The funny thing is, this time last year Emerald Empire HempFest founder Dan “DanK” Koozer was ready to call it quits.
The 71-year-old pot activist launched Eugene’s annual cannabis celebration in 2003. With help from volunteers, Koozer — who hosts the weekly public access talk show Eugene Cannabis TV — lines up vendors, books three days of live music and arranges educational lectures. He even sets up a temporary employment agency for folks looking to join the state’s burgeoning cannabis industry.
Putting it all together is a yearlong logistical headache.
For a free, family-friendly ganja-appreciation party wrangled solely by a weathered Deadhead, Emerald Empire HempFest has gone off with very few hitches over the years. Koozer fronts the money for the whole shebang out of his social security checks. Only in the last couple years has HempFest operated in the black.
It’s been a long, strange trip, and Koozer’s had just about enough.
But when city officials threatened last year to deny HempFest its park permits, Koozer felt a renewed sense of purpose take him over.
“I can’t let HempFest go out like that,” Koozer says.
Despite his best efforts, July came and went and Eugene’s midsummer marijuana jamboree never materialized. The city denied Koozer’s application for the use of Maurie Jacobs Parks — HempFest’s home for the last six years — and shut him down again at a public hearing in March.
Koozer tried appealing the city’s ruling in Eugene’s municipal court, to no avail.
“They ran out the clock,” Koozer says. “We never got our day in court.”
The city blames Koozer, saying he screwed up big time last year when he violated the conditions of HempFest’s special park-use permit.
Heads of the park department sat down with Koozer in the weeks following HempFest 2015 to count the ways he’d run afoul of his agreement with the city. Specifically, former Eugene Parks and Open Spaces Operations Supervisor Richard Zucker grumbled that Koozer failed to post signs around Maurie Jacobs Park indicating that smoking pot at HempFest was strictly forbidden.
According to notes Zucker kept from their meeting, Zucker himself caught a strong whiff of burning reefer in the air on the last day of the celebration. Zucker followed his nose to a vendor’s booth near HempFest’s north entrance belonging to Clackamas-based seed company Stoney Girl Gardens; signs reading “Smoking Tent” and “15-minute limit” hung outside the flaps.
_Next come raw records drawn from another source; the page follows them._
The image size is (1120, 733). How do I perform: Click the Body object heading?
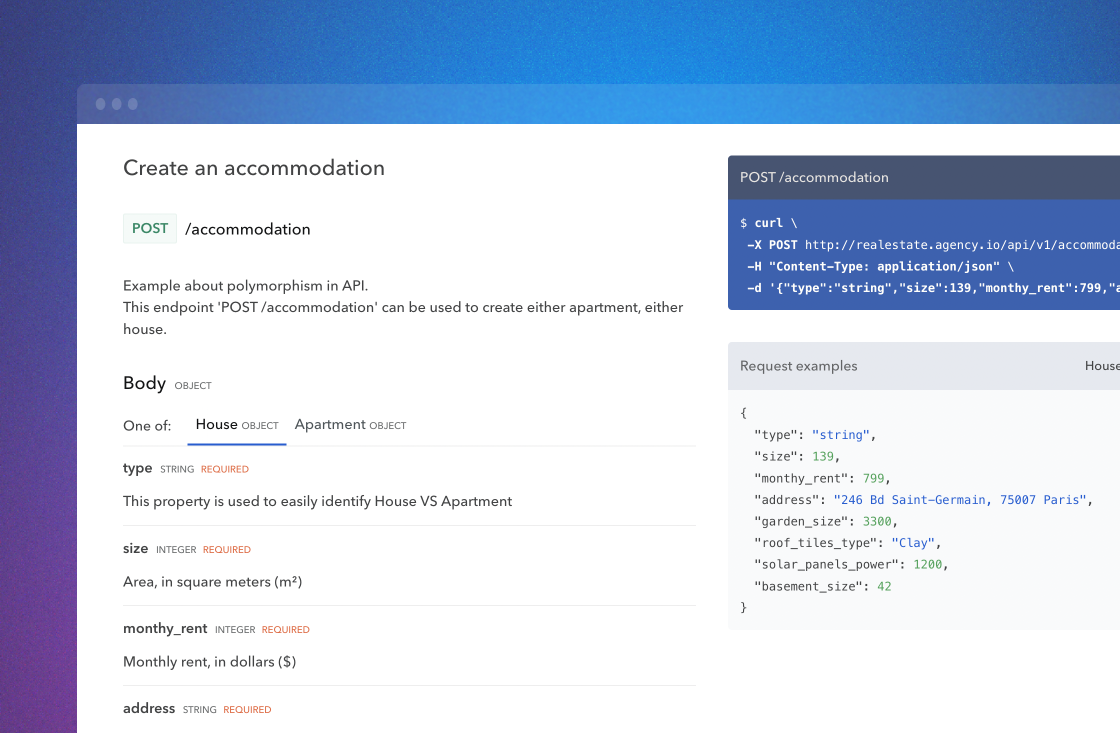(145, 383)
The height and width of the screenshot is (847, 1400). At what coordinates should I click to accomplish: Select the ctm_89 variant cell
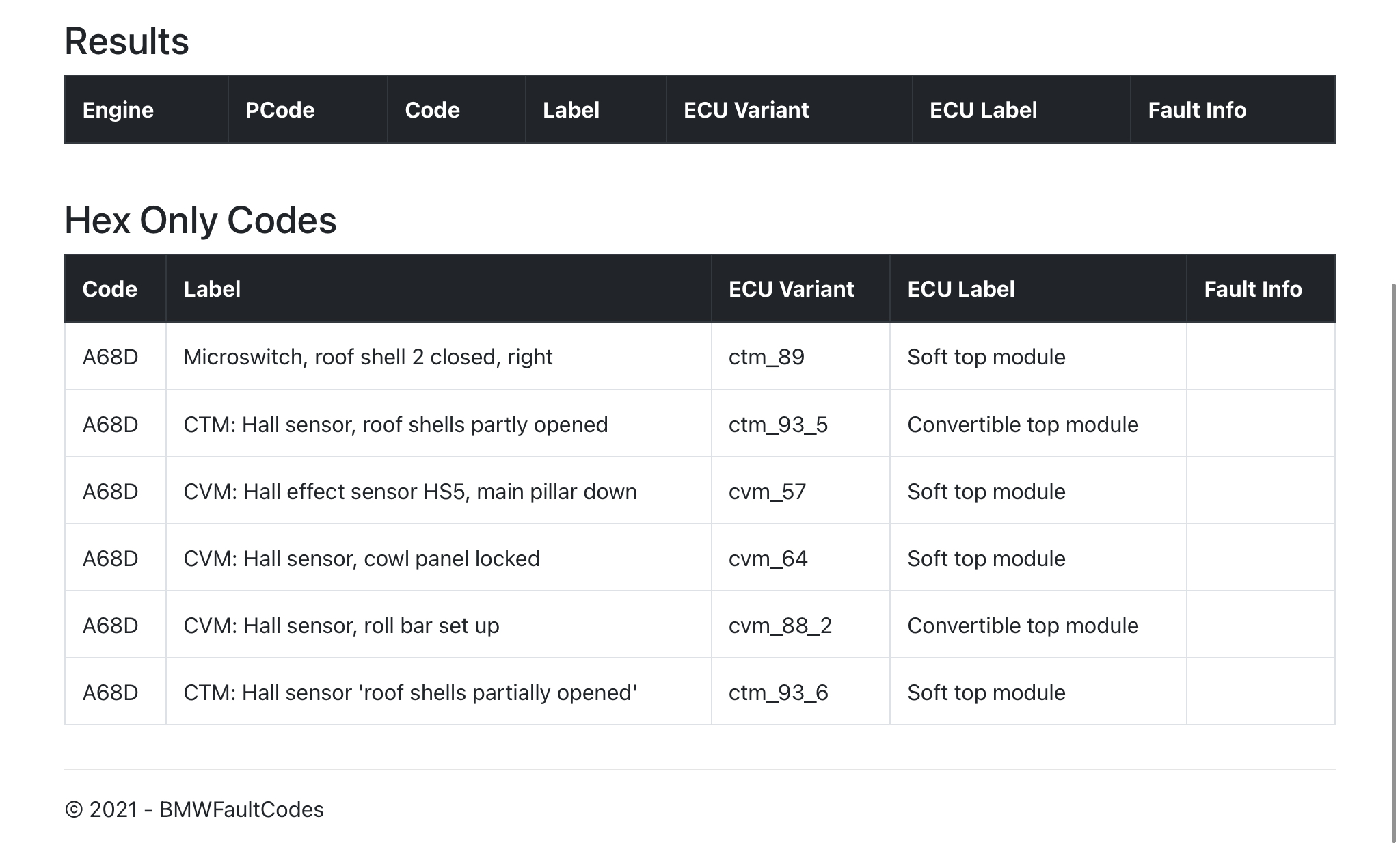(766, 357)
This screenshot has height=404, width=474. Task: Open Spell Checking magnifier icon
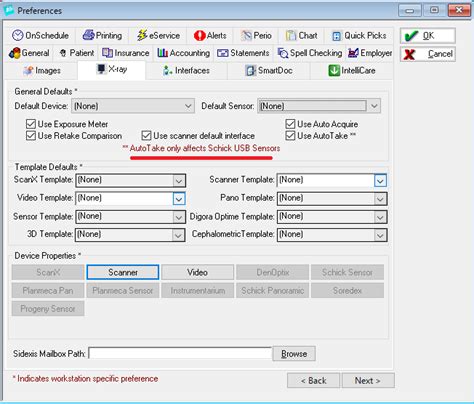pos(283,53)
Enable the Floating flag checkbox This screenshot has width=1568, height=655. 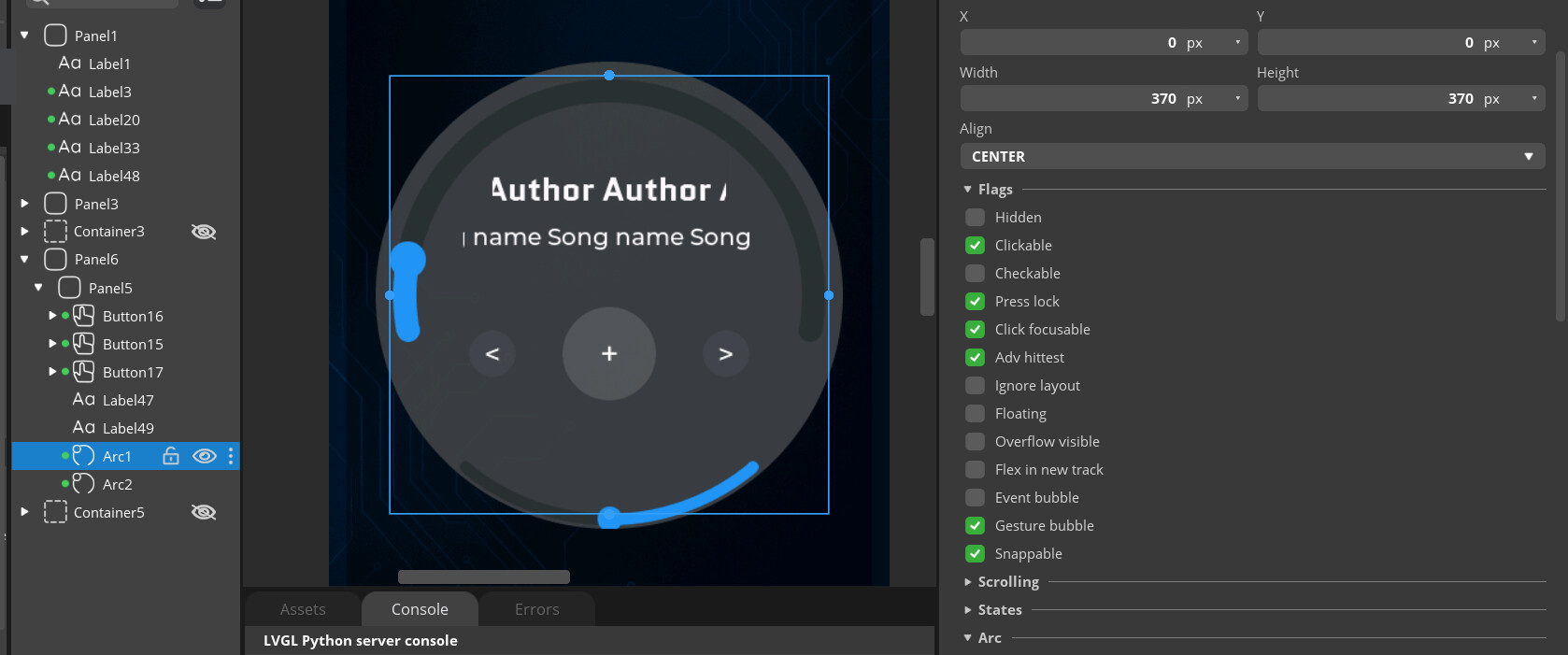click(x=975, y=413)
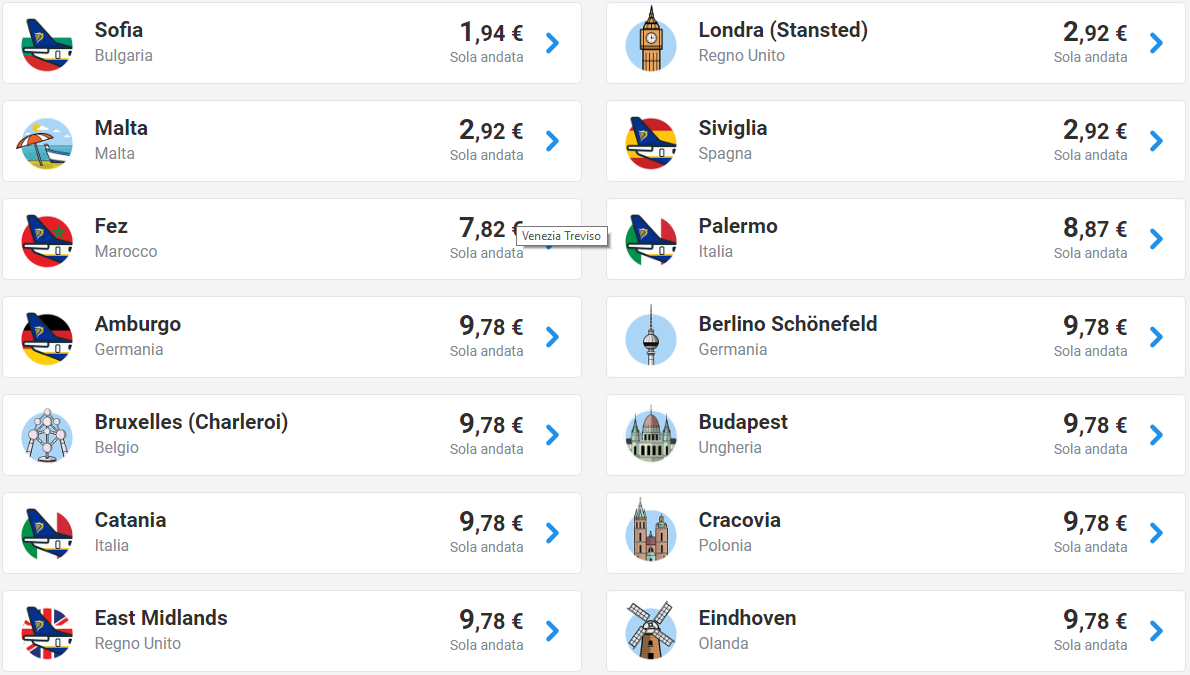The height and width of the screenshot is (675, 1190).
Task: Click the Malta 2,92 € price
Action: [490, 130]
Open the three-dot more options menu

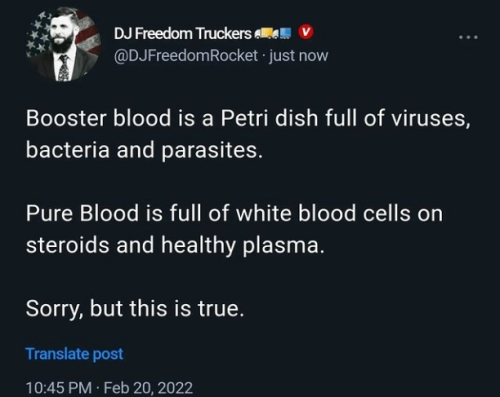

Koozer denies Zucker’s claim that he knew all along about the informal smoking den.
Both agree, however, that Koozer shut it down immediately after Zucker complained.
Regardless, the damage was done.
“I reminded Dan,” Zucker’s report says, “that by his own admission the smoking of marijuana was not legal on public property and that I would recommend denial of a HempFest permit application for next year because he had violated the terms of his 2015 permit.”
Zucker hoped his warning would give Koozer “ample time to make plans for next year and find an event venue somewhere other than on city of Eugene property.”
For his part, Koozer won’t be turned away. It’s vital to the HempFest ethos, he says, that the festival take place in a public park because it keeps the party accessible to those without cars. Plus, the money he saves not having to rent a private venue keeps costs down, allowing HempFest to remain free.
On a larger level, Koozer finds it highly suspect that city officials suddenly clamped down tighter on his permit access as Oregon’s legal restrictions ease up and marijuana becomes more mainstream.
Koozer appealed the decision in front of city hearings official Gary Darnielle but lost again.
Koozer says the city violated HempFest’s constitutional rights and is behaving like heavy-handed “cannabigot” reactionaries who, perhaps for its fringe lefty reputation, reject the freedom culture that surrounds pot.
City of Eugene community relations director Jan Bohman says HempFest’s permit denial had nothing whatsoever to do with the fact that we’re talking about a marijuana-centric good time.
“That’s bullshit,” attorney Brian Michaels says.
Michaels, who represented HempFest pro bono at the March 7 hearing, says that the city held Koozer to an unreasonable standard.
“It’s impossible to expect Dan to keep everyone present obeying the law,” he says. “One-hundred percent crime-free compliance is an impossible standard.”
Try thinking of a world in which the Festival of Eugene or concerts at the Cuthbert were held to the same supreme ideal and shut down after the first hint of pot smoke. “It’s clear to me there’s no consistent lawful basis to refuse [Koozer’s] permit,” Michaels says.
Bohman wouldn’t respond when asked whether or not the city imposes a double standard on HempFest.
Be that as it may, the city won this round and the summer of ’16 floats by without its regularly scheduled HempFest.
But Koozer’s not giving up. If he raises enough money to cover the legal bills, he intends to fight this all the way to the top.
“We are freedom fighters first,” Koozer says, “show promoters second.”